↓
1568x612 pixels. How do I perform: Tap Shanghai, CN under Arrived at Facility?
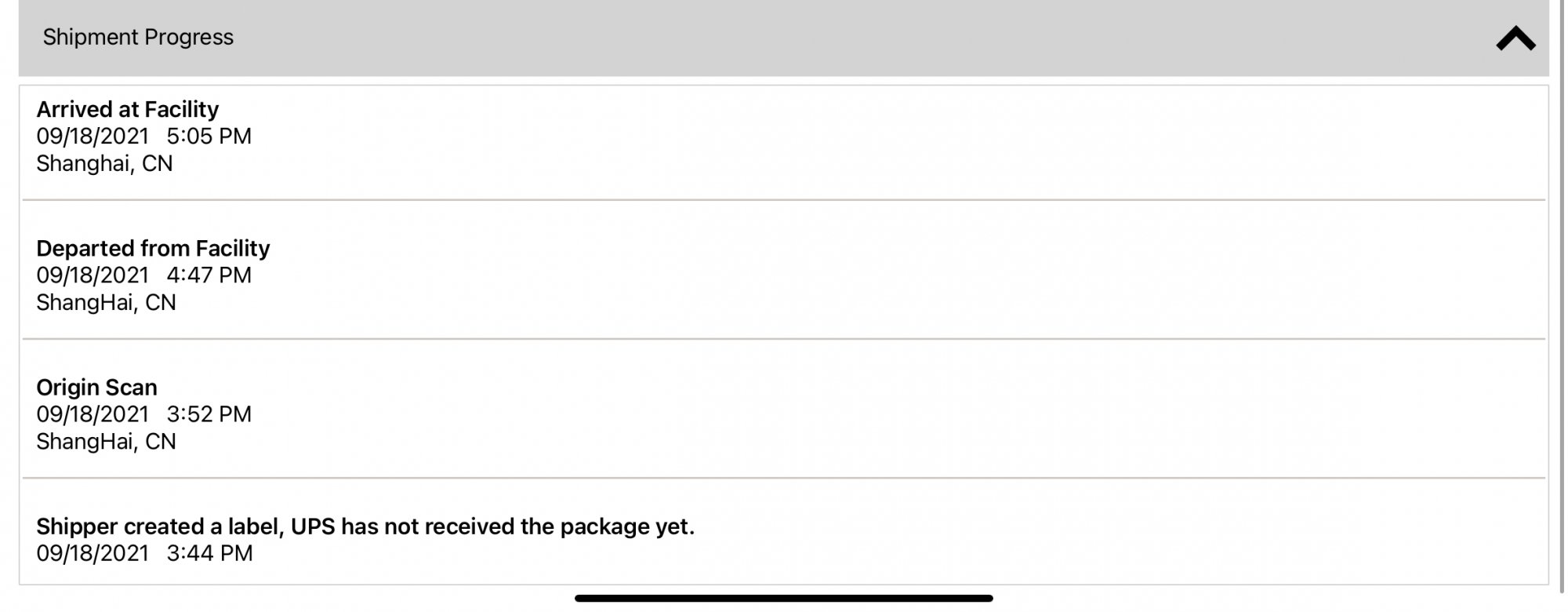tap(104, 163)
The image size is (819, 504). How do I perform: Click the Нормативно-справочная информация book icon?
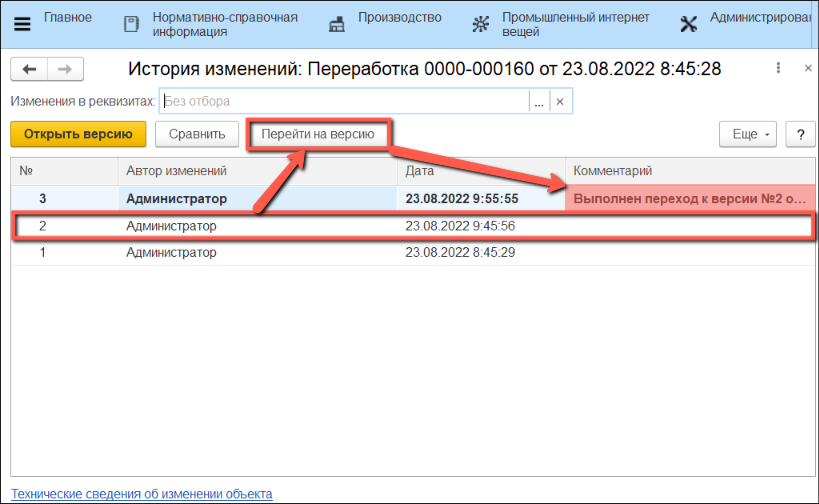coord(131,24)
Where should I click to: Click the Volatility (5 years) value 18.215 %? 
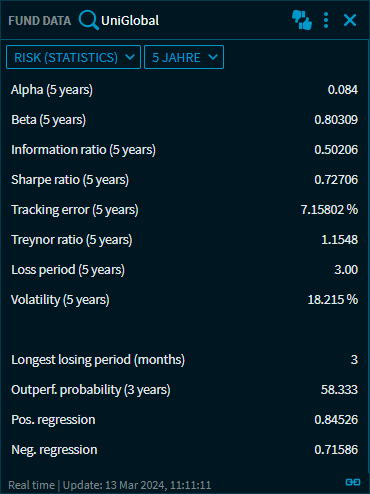coord(333,300)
↑
Problem requirements: Pictures are to be left out. Everything else in the records above gets repeated exactly.

Written response:
1568x612 pixels. How do I perform: Tap Shanghai, CN under Arrived at Facility?
tap(104, 163)
The image size is (819, 504). How do I perform: Click the Нормативно-справочная информация book icon?
coord(131,24)
Where should I click to: Click the Volatility (5 years) value 18.215 %? 
coord(333,300)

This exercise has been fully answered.